Ultra attendue, la pièce de résistance de ce nouveau numéro d’actu est bien évidemment le film événement (en tous cas à nos yeux) de George Miller 3000 ans à t’attendre, réflexion philosophique sur la force des histoires en forme de récit ultra-ludique empruntant aux contes des 1001 nuits. C’est sûr qu’en comparaison, chacun des trois autres films traités fait figure d’anecdote. Et pourtant, autre film recommandable et très (trop) généreux au programme : Freaks Out du romain Gabriele Mainetti, qui conjugue esprit fumetti super-héroïque, histoire européenne et imagerie baroque.

ILLUSIONS PERDUES

En début d’émission, Manuel Haas et Julien Rombaux reviennent sur les 2h47 que comptent Blonde d’Andrew Dominik, adaptation d’un roman de Joyce Carol Oates librement inspiré de la vie de Marylin Monroe. Malgré leur amour pour l’inoubliable icône hollywoodienne ou pour Ana de Armas (son interprète), nos collègues regrettent la lourdeur du résultat présenté à Venise et visible sur Netflix depuis quelques semaines. Dernier détour, hypés par la réputation d’Ava et par une bande annonce à l’esthétique léchée qui promettait vertige étrange et inquiétant du fantastique, nous sommes allés constater l’échec plus ou moins vaste des Cinq diables, deuxième long-métrage de la française Léa Mysius qui a une nouvelle fois douché la volonté profonde d’une partie de la rédaction de garder le pouls du cinéma français.

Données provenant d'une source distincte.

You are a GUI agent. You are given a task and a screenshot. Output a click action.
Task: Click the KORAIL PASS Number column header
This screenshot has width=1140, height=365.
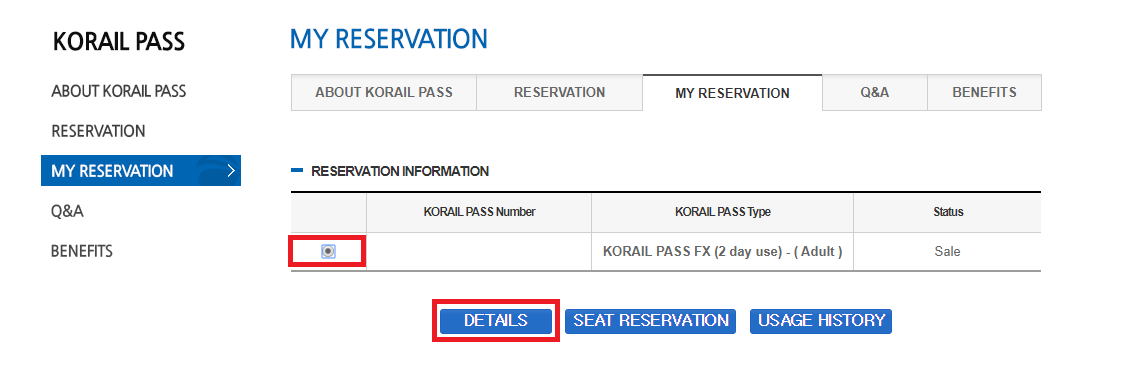[x=479, y=212]
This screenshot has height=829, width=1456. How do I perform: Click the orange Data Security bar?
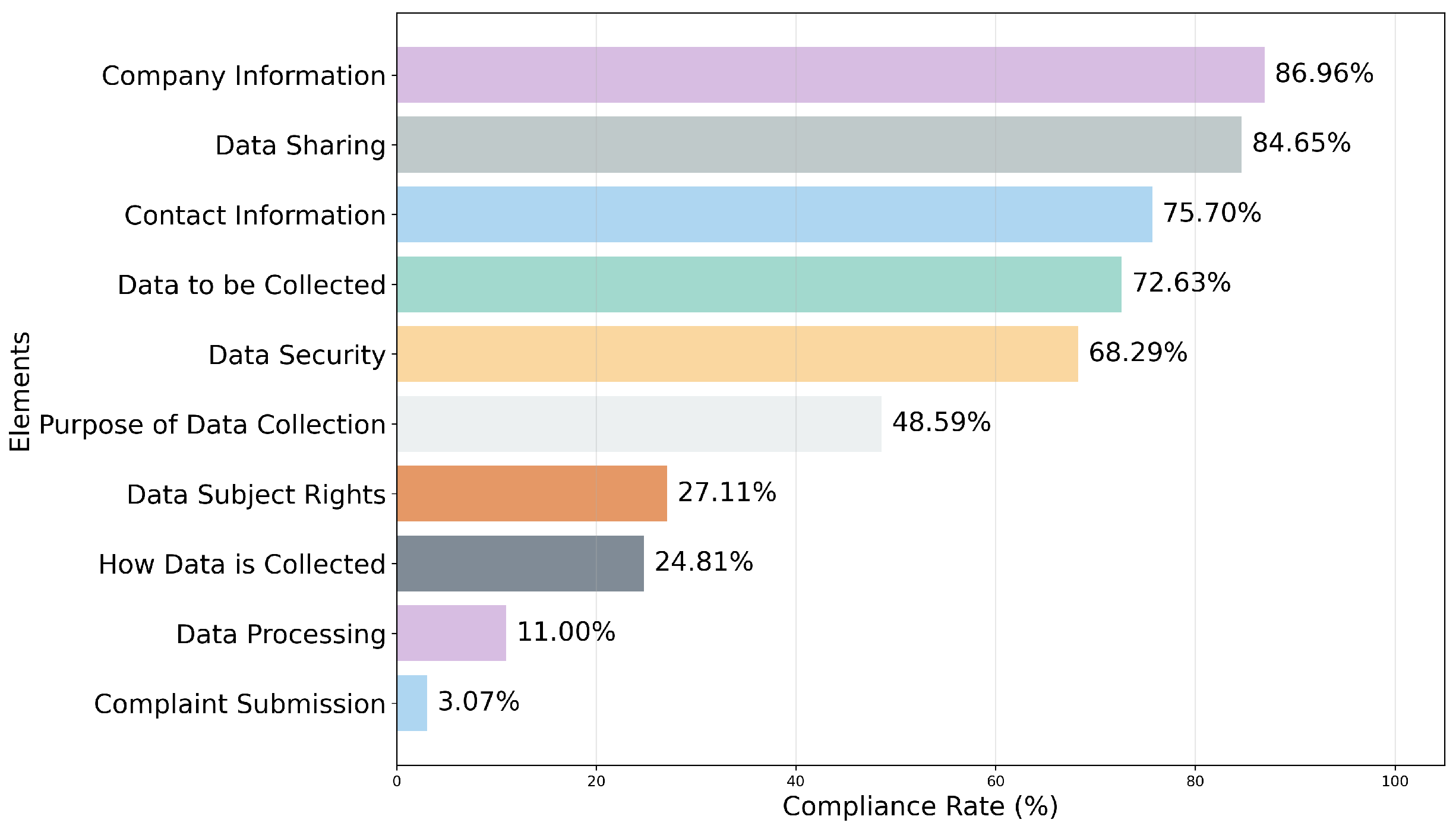(x=738, y=354)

Évidemment, nous attendons fébrilement vos retours sur cette émission, mais aussi, comme vos transmetteurs sont en pleine remise en question, sur nos tables-rondes consacrées (plus ou moins) à ce qui fait l’actualité du 7e art : trop longues ? pas assez ? Trop de films ? Pas assez ? Des débats pas suffisamment dirigés ? Trop cryptiques ? Votre avis nous intéresse, envoyez-le ici : transmissionlepodcast@gmail.com

D’ici là, bonne écoute à toutes et à tous !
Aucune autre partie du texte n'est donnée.